Jurgen Klopp has transformed Liverpool into an almost universally liked – or at least admired – club, a state of affairs that would have been completely unthinkable a few short years ago. Gareth Southgate has brought the feel-good factor back to England in remarkably similar fashion. Press-conferences that were once tense psychodramas have become love-ins; gallows humour has given way to an optimism that is both genuine and well-placed.

At a practical level, club and international management are wildly different beasts. Jurgen Klopp has been able to fine-tune Liverpool Football Club at every level, letting his personality and philosophy bleed through every aspect of it, from the coffee machines in the lobby to the ferocity of the high press. The simple matter of logistics makes this level of influence impossible for a national team manager.  Gareth Southgate’s task is to maintain a level rather than enhance it. He can ensure his players are well drilled in terms of strategy, but the reality is that the limited time he has with his players means it is his job to get the best out of his players rather than actively improve them. 

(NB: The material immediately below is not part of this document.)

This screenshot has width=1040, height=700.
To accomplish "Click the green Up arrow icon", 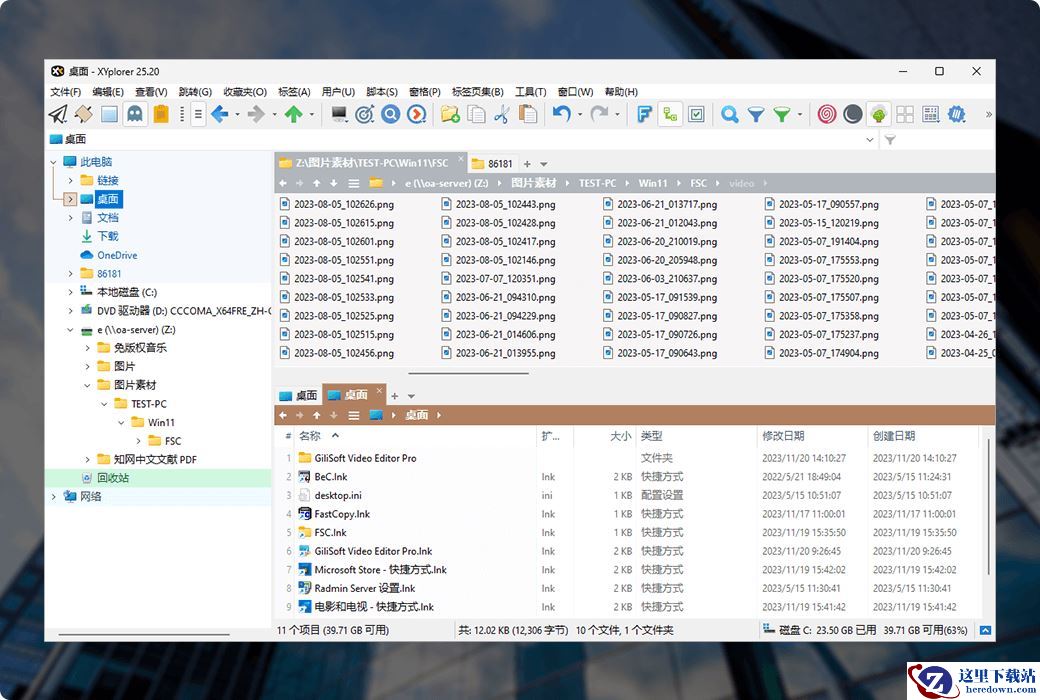I will click(293, 115).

But in recapturing their respective teams’ identities and re-energising a world-weary fanbase, the two managers resemble one another very closely indeed. Southgate has done it in a much quieter, much more English way. There has been less touchline theatricality, less bombast, more restraint in his dealings with the media. But the end result has been the same: neither England nor Liverpool feel like the kind of cold, faceless firms which professional football teams in the modern era so often are. 

How Liverpool’s Resurgence is Mirrored in Southgate’s England

Liverpool is a club in love with itself, its tradition and its history. And with a history so rich, why shouldn’t it be? Until relatively recently, England hated everything about England. The infighting, the conservatism, the endless penalty shootout losses – all were seen as inherently English. Now the national team is something we take genuine pride in, b oth on and off the field. Nowhere is this duality more evident than in the front-three. Has there ever been a more socially conscious and outrageously talented forward line than Marcus Rashford, Harry Kane and Raheem Sterling? 

The challenge for Southgate now is to do what Klopp has done and turn that pride into prizes. Until Klopp won the Champions League last season, the accusation levelled at his work with Liverpool was: “yeah, but what has he won?” The charge was nothing but a platitude as – crucially – Liverpool were improving year on year. Yet, ultimately, football is about legacy. And at some point, the silverware will need to come for Southgate as it has done for Klopp. 

It was thirty years of hurt for Liverpool; it is now 54 for England. But the signs are there. At the European Championship, there is every chance England could send champagne corks flying just as Liverpool have done with this stunning title triumph. The dog days are over – maybe next year will finally be our year.